Deep snow and extended cold temperatures have decimated white-tailed deer populations in northern Saskatchewan in recent years, but provincial Environment Ministry officials want hunters to kill about 500 extra does and fawns in the Saskatoon area this fall to reduce high numbers of mule deer and white-tails around the city.
"We're putting out as many tags as possible in the area, hoping that anyone who can get permission to hunt will harvest more than one antlerless animal to help us with population control," wildlife manager Shawn Burke said Monday.
Antlerless deer are adult females or young animals born this spring - the type preferred by venison-lovers but ignored by trophy-seekers.
The ministry is selling 500 additional big game management licences for antlerless mule deer and white-tailed deer - valid only in the Saskatoon region - through its office on Research Drive. Hunters can buy two licences at a time, for $19.62 each.
To track the program's success, hunters will be asked to turn in any unused licences as well as the heads of harvested animals to the Saskatoon field office by Jan. 1.
Adult deer heads will be tested for chronic wasting disease, at no charge.
Saskatchewan is known world-wide among hunters as a good place to bag trophy-sized white-tailed deer. Outfitters charge up to $13,000 per customer for a week of hunting the biggest bucks from lodges and heated blinds scattered around the northern half of the province.
The size of the herd hit a high point in the winter of 2004-05, followed by a small winter kill the following winter and "a very large one last year," Burke said.
By the third week of November 2007, snow depths in the northeastern part of the province were "already at the point where deer would die over the winter," he said.
As the cold season progressed, "we had a series of large snowfall events that increased (snow depth) to the point where the deer couldn't move around, so they couldn't travel to get food and the energy they were expending to get what food they could find was way more than the value of the food they were bringing in," he said.
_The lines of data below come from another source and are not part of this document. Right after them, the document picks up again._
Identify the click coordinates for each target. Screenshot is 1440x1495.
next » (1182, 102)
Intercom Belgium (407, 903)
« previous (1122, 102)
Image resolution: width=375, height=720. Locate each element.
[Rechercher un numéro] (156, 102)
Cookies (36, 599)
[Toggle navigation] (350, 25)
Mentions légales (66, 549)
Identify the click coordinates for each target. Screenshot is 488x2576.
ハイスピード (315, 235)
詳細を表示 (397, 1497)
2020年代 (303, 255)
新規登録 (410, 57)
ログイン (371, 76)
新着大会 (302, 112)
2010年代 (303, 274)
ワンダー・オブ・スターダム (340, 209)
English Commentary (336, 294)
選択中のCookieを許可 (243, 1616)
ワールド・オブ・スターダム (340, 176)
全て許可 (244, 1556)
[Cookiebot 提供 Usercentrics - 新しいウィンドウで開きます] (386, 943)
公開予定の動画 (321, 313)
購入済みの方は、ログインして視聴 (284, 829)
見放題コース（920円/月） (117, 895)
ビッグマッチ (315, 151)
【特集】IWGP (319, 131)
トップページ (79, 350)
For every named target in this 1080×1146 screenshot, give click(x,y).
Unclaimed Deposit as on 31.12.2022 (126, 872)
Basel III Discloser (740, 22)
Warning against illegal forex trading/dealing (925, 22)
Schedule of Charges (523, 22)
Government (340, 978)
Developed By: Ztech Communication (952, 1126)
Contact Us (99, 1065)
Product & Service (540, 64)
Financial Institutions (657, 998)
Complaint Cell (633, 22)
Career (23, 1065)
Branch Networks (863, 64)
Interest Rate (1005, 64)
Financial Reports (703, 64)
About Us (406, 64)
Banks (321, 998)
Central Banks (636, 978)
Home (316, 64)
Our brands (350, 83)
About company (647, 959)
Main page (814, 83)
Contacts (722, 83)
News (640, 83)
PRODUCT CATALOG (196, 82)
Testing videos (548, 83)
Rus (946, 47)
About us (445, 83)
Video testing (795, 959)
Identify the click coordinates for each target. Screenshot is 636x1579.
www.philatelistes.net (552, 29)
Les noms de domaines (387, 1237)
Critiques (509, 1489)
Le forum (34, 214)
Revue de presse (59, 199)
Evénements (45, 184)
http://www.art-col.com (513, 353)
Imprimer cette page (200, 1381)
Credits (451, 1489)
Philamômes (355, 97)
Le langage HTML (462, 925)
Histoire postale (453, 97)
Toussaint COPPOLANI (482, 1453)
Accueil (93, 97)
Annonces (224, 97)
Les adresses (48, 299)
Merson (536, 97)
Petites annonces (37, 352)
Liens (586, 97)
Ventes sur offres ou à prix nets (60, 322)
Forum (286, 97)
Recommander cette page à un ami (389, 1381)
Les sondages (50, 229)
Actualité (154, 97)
"It took the deer herd in the North 25 years to get to the point it was at, through a series of mild winters and early springs. So Mother Nature has created the right conditions to take the deer herd back to where it was 25 years ago across the North - but those conditions didn't exist in the southern part of the province."
Using the Yellowhead Highway as a rough dividing line, the south had "some localized rough spots" for deer in recent years - including places where farmers have cut down pockets of sheltering trees to maximize grain production while prices are high - "but nothing to really affect them from a population standpoint," Burke said.
"In the urban zones around Saskatoon and Regina you've got a combination of factors. You've got a whole bunch of small acreages and lots of landscaped trees and shrubs that people like, which creates high-value food sources - and there's no hunting pressure."
It's typically harder for hunters to get permission from multiple small, adjacent landowners to shoot deer on their properties, and the animals have figured this out, Burke said.
"Deer aren't stupid. If they're pressured in other areas, they'll move to areas where there's no pressure. So you get deer moving in, they're protected and they can get through the winter because people shovel their driveways and walks and things. So they can move from high-value food source to high-value food source, and your numbers go up."
Meanwhile, surveys conducted in a portion of Wildlife Management Zone 50, north of Prince Albert, showed a staggering 76 per cent drop in deer population density from 2007 to 2008, according to a June 2008 report by Environment Ministry officials.
"Ministry of Environment wildlife managers have reacted to this widespread population decline by making significant changes to while-tailed deer seasons," the report noted.
"Both the Saskatchewan resident second either-sex licence and the Saskatchewan resident anterless licence have been removed across the forest and forest fringe zones."